L'ambiance est détendue, presque trop studieuse, sans doute à cause du forfait inhabituel de certaines participantes. La grève du primaire est passée par là. "Ces ateliers cuisine réunissent en moyenne une demi-douzaine de participants. Ils permettent donc aussi de mettre du lien social. Avec les ados, par exemple. Quand vous leur faites préparer des crudités à la japonaise, et que vous leur mettez des baguettes entre les doigts, vous leur inventez un nouvel univers. Même pour une matinée, ce n'est sans doute pas inutile…"


Depuis quatre ans qu'il encadre le territoire départemental ("je dois aller à Saint-Andiol pour redonner une envie perdue"), Gérard s'est donc mis pas mal "de yaourt sur la cravate", pour reprendre sa belle expression. Cinq matinées par semaine il joue du piano debout en quelque sorte. Capitaine de corvée (plonge comprise) aux galons bien mérités (ce qui ne doit pas trop le changer…), ce célib endurci, qui n'a même plus le temps de cultiver son lopin ("le week-end je suis sur des dossiers, des stats, ou des salons") a finalement décidé de séduire les femmes par le menu…

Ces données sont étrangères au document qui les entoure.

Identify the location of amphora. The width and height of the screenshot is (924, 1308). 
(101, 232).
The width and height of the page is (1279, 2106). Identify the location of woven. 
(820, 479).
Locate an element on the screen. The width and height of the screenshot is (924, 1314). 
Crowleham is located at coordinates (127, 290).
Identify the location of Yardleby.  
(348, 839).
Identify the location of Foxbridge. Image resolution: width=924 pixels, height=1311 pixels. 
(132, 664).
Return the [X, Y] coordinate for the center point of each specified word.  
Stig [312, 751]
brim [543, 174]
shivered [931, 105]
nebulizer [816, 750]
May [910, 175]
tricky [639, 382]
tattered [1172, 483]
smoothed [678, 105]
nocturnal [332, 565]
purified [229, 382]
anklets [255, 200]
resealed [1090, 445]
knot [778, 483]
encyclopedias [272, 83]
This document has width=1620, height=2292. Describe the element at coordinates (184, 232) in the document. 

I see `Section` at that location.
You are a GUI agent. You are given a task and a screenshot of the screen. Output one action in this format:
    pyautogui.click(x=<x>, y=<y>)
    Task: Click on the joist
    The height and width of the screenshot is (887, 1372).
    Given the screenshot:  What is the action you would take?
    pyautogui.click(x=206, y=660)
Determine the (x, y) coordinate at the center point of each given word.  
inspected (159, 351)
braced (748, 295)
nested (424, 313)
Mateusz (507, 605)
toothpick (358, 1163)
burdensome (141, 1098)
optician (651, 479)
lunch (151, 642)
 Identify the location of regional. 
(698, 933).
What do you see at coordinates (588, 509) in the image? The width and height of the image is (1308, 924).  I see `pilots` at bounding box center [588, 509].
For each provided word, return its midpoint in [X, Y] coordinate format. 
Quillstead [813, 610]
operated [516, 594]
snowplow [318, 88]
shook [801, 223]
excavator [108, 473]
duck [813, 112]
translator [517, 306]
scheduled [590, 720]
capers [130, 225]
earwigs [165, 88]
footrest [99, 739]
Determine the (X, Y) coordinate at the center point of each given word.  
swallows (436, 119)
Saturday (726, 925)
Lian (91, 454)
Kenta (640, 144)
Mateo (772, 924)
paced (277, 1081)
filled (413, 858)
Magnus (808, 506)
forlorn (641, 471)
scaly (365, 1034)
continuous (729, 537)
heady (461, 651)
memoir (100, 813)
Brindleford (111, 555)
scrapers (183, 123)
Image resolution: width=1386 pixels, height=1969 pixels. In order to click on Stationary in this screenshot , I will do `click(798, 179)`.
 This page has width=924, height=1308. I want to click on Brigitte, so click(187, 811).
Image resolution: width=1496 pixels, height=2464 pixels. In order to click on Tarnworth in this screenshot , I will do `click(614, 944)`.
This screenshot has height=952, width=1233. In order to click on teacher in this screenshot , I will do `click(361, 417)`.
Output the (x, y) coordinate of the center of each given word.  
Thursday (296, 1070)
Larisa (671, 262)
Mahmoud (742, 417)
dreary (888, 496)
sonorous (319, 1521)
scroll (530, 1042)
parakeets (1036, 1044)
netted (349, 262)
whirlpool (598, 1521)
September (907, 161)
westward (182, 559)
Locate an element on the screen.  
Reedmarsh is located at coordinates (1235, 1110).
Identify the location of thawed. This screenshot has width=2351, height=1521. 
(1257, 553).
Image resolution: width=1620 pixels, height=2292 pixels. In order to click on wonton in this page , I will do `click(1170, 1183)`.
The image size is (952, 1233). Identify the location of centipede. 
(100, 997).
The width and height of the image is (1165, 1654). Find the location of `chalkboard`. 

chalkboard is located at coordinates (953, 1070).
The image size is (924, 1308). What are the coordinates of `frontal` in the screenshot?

C'est dire s'il a encore beaucoup de pain sur sa planche.
                                                                                                                            J-L K


(1) François Vatel s'était pendu au Château de Chantilly en ne voyant pas arriver à l'heure la pêche du jour…

Les Ateliers Cuisine en quelques chiffres pour 2013

81 sessions dans 16 structures pour 629 participants; 72 ateliers enfants pour 1166 participants; 9 formations associées (petit budget, hygiène et sécurité, accidents domestiques) pour 134 participants; 5 formations nutrition enfants-ados pour 59 participants; Forums pour 195 participants.
Un recueil "Accommoder les restes - 50 recettes" publié.
37 mallettes pédagogiques distribuées aux associations : comment organiser un atelier cuisine.